• _Challenge_: Rewrite the records below so that each "computer-use agent" becomes "screen-control agent", keeping every other character the same.

Stored items from a collection:
· · · · ·

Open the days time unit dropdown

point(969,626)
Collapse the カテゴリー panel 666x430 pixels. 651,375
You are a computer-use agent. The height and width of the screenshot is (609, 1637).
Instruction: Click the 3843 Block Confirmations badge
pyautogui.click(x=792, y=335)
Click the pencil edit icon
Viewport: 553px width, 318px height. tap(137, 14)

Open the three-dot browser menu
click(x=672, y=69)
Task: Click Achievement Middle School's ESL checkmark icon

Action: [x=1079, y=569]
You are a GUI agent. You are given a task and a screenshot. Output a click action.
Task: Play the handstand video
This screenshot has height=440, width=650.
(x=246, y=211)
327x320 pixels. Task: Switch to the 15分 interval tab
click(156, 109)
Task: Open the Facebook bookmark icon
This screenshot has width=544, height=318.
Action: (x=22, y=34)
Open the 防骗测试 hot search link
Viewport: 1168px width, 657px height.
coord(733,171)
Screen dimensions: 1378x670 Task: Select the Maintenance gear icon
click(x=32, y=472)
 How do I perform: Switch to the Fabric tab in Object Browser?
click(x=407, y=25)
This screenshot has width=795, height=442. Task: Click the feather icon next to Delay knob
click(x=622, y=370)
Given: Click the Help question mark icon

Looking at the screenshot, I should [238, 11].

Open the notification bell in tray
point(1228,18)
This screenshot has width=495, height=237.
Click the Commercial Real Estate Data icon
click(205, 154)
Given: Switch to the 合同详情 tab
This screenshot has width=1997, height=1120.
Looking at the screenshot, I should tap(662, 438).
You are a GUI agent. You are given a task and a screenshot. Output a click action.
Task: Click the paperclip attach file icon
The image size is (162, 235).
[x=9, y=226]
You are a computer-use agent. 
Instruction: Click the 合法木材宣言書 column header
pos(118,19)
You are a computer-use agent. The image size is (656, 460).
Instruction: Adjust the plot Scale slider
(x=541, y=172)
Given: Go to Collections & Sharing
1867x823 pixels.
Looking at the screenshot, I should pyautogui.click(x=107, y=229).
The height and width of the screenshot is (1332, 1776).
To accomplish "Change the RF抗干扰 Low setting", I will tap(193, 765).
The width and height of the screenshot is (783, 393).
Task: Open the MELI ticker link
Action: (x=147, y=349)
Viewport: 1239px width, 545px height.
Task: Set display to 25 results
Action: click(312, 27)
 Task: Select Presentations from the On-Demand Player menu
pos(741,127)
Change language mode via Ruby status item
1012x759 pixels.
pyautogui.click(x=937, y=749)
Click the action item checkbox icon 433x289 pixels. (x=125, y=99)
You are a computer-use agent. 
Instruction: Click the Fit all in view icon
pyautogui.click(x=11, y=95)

· · · · ·

• _Exercise response_:
Open the days time unit dropdown

point(969,626)
Collapse the カテゴリー panel 666x430 pixels. 651,375
You are a screen-control agent. The height and width of the screenshot is (609, 1637).
Instruction: Click the 3843 Block Confirmations badge
pyautogui.click(x=792, y=335)
Click the pencil edit icon
Viewport: 553px width, 318px height. tap(137, 14)

Open the three-dot browser menu
click(x=672, y=69)
Task: Click Achievement Middle School's ESL checkmark icon

Action: [x=1079, y=569]
You are a GUI agent. You are given a task and a screenshot. Output a click action.
Task: Play the handstand video
This screenshot has height=440, width=650.
(x=246, y=211)
327x320 pixels. Task: Switch to the 15分 interval tab
click(156, 109)
Task: Open the Facebook bookmark icon
This screenshot has width=544, height=318.
Action: (x=22, y=34)
Open the 防骗测试 hot search link
Viewport: 1168px width, 657px height.
coord(733,171)
Screen dimensions: 1378x670 Task: Select the Maintenance gear icon
click(x=32, y=472)
 How do I perform: Switch to the Fabric tab in Object Browser?
click(x=407, y=25)
This screenshot has width=795, height=442. Task: Click the feather icon next to Delay knob
click(x=622, y=370)
Given: Click the Help question mark icon

Looking at the screenshot, I should [238, 11].

Open the notification bell in tray
point(1228,18)
This screenshot has width=495, height=237.
Click the Commercial Real Estate Data icon
click(205, 154)
Given: Switch to the 合同详情 tab
This screenshot has width=1997, height=1120.
Looking at the screenshot, I should tap(662, 438).
You are a GUI agent. You are given a task and a screenshot. Output a click action.
Task: Click the paperclip attach file icon
The image size is (162, 235).
[x=9, y=226]
You are a screen-control agent. 
Instruction: Click the 合法木材宣言書 column header
pos(118,19)
You are a screen-control agent. The image size is (656, 460).
Instruction: Adjust the plot Scale slider
(x=541, y=172)
Given: Go to Collections & Sharing
1867x823 pixels.
Looking at the screenshot, I should pyautogui.click(x=107, y=229).
The height and width of the screenshot is (1332, 1776).
To accomplish "Change the RF抗干扰 Low setting", I will tap(193, 765).
The width and height of the screenshot is (783, 393).
Task: Open the MELI ticker link
Action: (x=147, y=349)
Viewport: 1239px width, 545px height.
Task: Set display to 25 results
Action: click(312, 27)
 Task: Select Presentations from the On-Demand Player menu
pos(741,127)
Change language mode via Ruby status item
1012x759 pixels.
pyautogui.click(x=937, y=749)
Click the action item checkbox icon 433x289 pixels. (x=125, y=99)
You are a screen-control agent. 
Instruction: Click the Fit all in view icon
pyautogui.click(x=11, y=95)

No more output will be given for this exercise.